I’ve been using Maschine (got the regular MkII model, not the Mikro) for the last few weeks and I’m happy to report that I’m really, really liking it so far. Maybe I’m still in the honeymoon period, but they seem to have really nailed a pattern-based hardware groovebox workflow that takes the best elements of all the MPC/x0x/Elektron boxes I’ve owned or had the pleasure of playing around with, and then improves on those.
It’s very much not a DAW in the sense that it doesn’t allow you to record audio across multiple patterns in your arrangement. It also doesn’t allow you to capture a performance (mutes or automation) across multiple patterns. Oh, and it also doesn’t do real-time time stretching.
The software does feel a bit awkward in some cases; there’s still no Retina support, and right-click is used to delete things in some cases where you’d expect a context menu. Both of these are supposed to get fixed some time in the future.
But what it does, it seems to do in an extremely rock-solid way. It’s so far the only piece of audio software that I haven’t been able to crash. It also just keeps on going when you unplug the controller (and picks back up when you plug it back in), or when you unplug any other USB audio or midi device.
Built-in effects and drum synths are very nice, and the included instruments are fine too. It comes with one of the most well-organized drum sample libraries I ever came across.
And the pads are lovely. They’re much better than the pads on the Analog Rytm, and even a little nicer than those on the Launchpad Pro.
It has the best and fastest sampling workflow I’ve ever seen. I really got spoiled by how easy and quick the sampling workflow was with OctaMED on the Amiga back in the early 90s. As a result of that experience, I always ended up doing less sampling with any proper sampler I got after that than I planned to. This has now changed; it’s just extremely pleasing to quickly create sample instruments in Maschine from my external gear, or even to just sample a groove I play on a keyboard, and then tighten up the timing and create variations by chopping up that loop.
Oh, and NI really nailed file management. Their system for organizing and tagging is the best I’ve seen in any piece of music software or hardware so far and makes it extremely quick and easy to find and load stuff straight from the controller. Ironically, they managed to make file management feel less like using a computer than when you perform the same tasks on an MPC, Octatrack, or Analog Rytm (the awkward and slow two-step process of loading samples on the Rytm without any way to pre-listen made that I never really got into sample layering on it at all; don’t get me started on how you get samples into the Rytm…).
All of this is nice, but in the end, the most brilliant thing for me is the way everything in a project is organized in a strictly hierarchical way.

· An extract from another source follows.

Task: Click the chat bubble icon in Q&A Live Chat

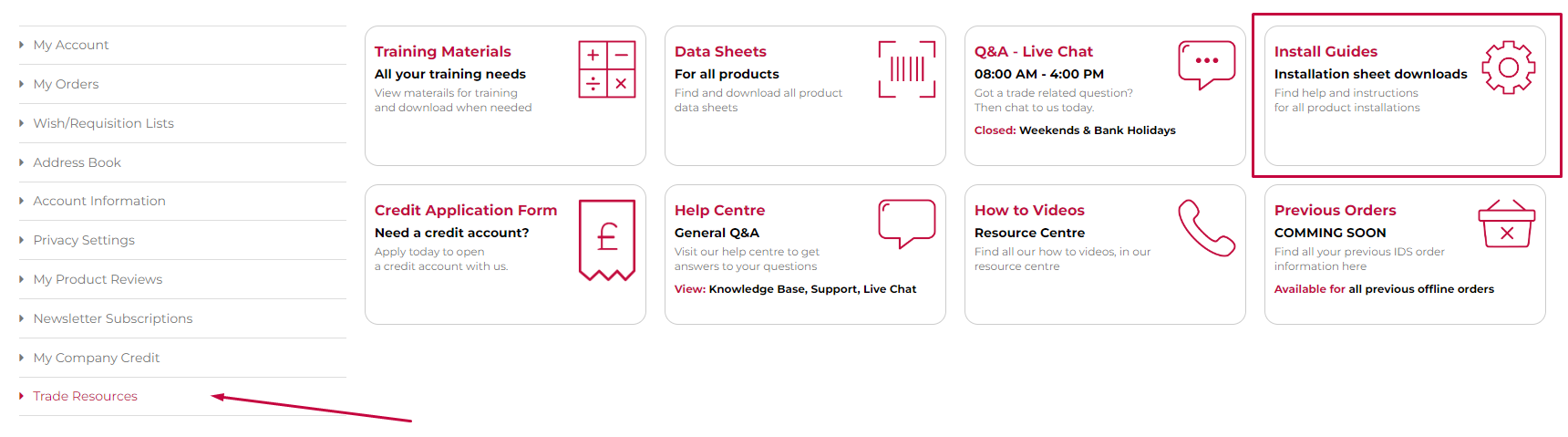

You get 16 sounds (one for each pad; can be anything from a single monophonic sample to any polyphonic VST/AU plug-in) in a group. Each group also has an unlimited number of patterns organized in banks of 16. You can create an unlimited number of groups (again in banks of 16) which are then mixed to a single master output.
At each level (sound, group, master) you can add an unlimited number of effects and you can change the default routing for both the inputs as well as the outputs (allowing for external input, multi-channel output, aux send effects, and side-chaining).
Somehow, this results in a very nice balance between things being organized enough so that you don’t even get confused about how things have been set up, but still flexible enough to do everything I like to be able to do.
To summarize, I’m finally creating tracks again!